British Comedy Guide

Weird pets... Page 6

My grandad had so many pets, going to his house was like visiting a zoo.

At the moment he has a swearing parrot and a Jack Russell cleverly called Jack.

He used to have a shitload of hamsters he was breeding, and two iguanas which then got too big for him to look after them.

He also had a couple of water dragons, which were really f**king weird.

A while ago a baby squirrel fell down his chimney. He kept it for a while and nursed it back to health until it was bigger and then let it go. For a while afterwards if you stuck your head out of his window and shouted "Sid" (what he called the squirrel) it would actually run along the houses and come to the window and take a nut of your hand! I was like 10 at the time and I thought it was actually the coolest thing ever.

Now my grandad's a bit mental and is addicted to buying things on Bid-Up TV.

There are two tiny moths in my bedroom which I'm getting used to. I don't know their names though.
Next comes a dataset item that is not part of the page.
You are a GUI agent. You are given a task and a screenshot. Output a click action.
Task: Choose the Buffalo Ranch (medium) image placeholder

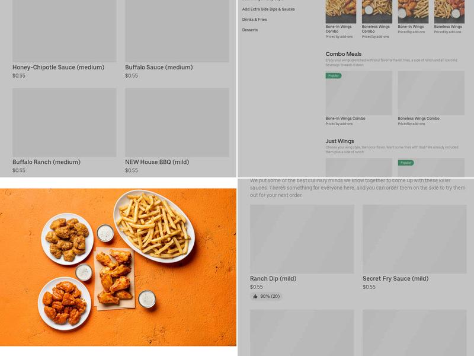[x=64, y=122]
Quote: NickTheDon @ May 31 2008, 10:13 PM BST

A while ago a baby squirrel fell down his chimney. He kept it for a while and nursed it back to health until it was bigger and then let it go. For a while afterwards if you stuck your head out of his window and shouted "Sid" (what he called the squirrel) it would actually run along the houses and come to the window and take a nut of your hand! I was like 10 at the time and I thought it was actually the coolest thing ever.

I think you will find that actually is the coolest thing ever!

Not weird pets so much as weird kids (same thing in my opinion and a cautionary tale for all of you yet to be parents.

The first one was that I had a visitation from a police officer who had been sent to the house by the station after receiving a phone call from my house about Jack being stuck in a motorhome and he looked like he was dead.
This was in fact Jack the hamster who was not in fact dead but asleep in Barbie's motorhome. My four year old daughter obviously convinced this was an emergemcy beyond my capabilities had dialled 999.

When said hamster died both my kids decided they wanted a proper burial. So as they had seen daddy play the last post some weeks earlier decided a shoe box and last post burial was the best thing.
So as you do I did. However to people looking from their windows it looked like me, playing my cornet to the rose bush in the corner of the garden being flanked by two crying kids. Disturbing.

Quote: roscoff @ June 1 2008, 12:08 AM BST

The first one was that I had a visitation from a police officer who had been sent to the house by the station after receiving a phone call from my house about Jack being stuck in a motorhome and he looked like he was dead.
This was in fact Jack the hamster who was not in fact dead but asleep in Barbie's motorhome. My four year old daughter obviously convinced this was an emergemcy beyond my capabilities had dialled 999.

:D
Cute!

Laughing out loud to both halves of the tale.

Quote: PhQnix @ May 31 2008, 11:49 PM BST

I think you will find that actually is the coolest thing ever!

Agreed!
We were in Westminster and the squirrels were fearless, and came and took bread from our hands.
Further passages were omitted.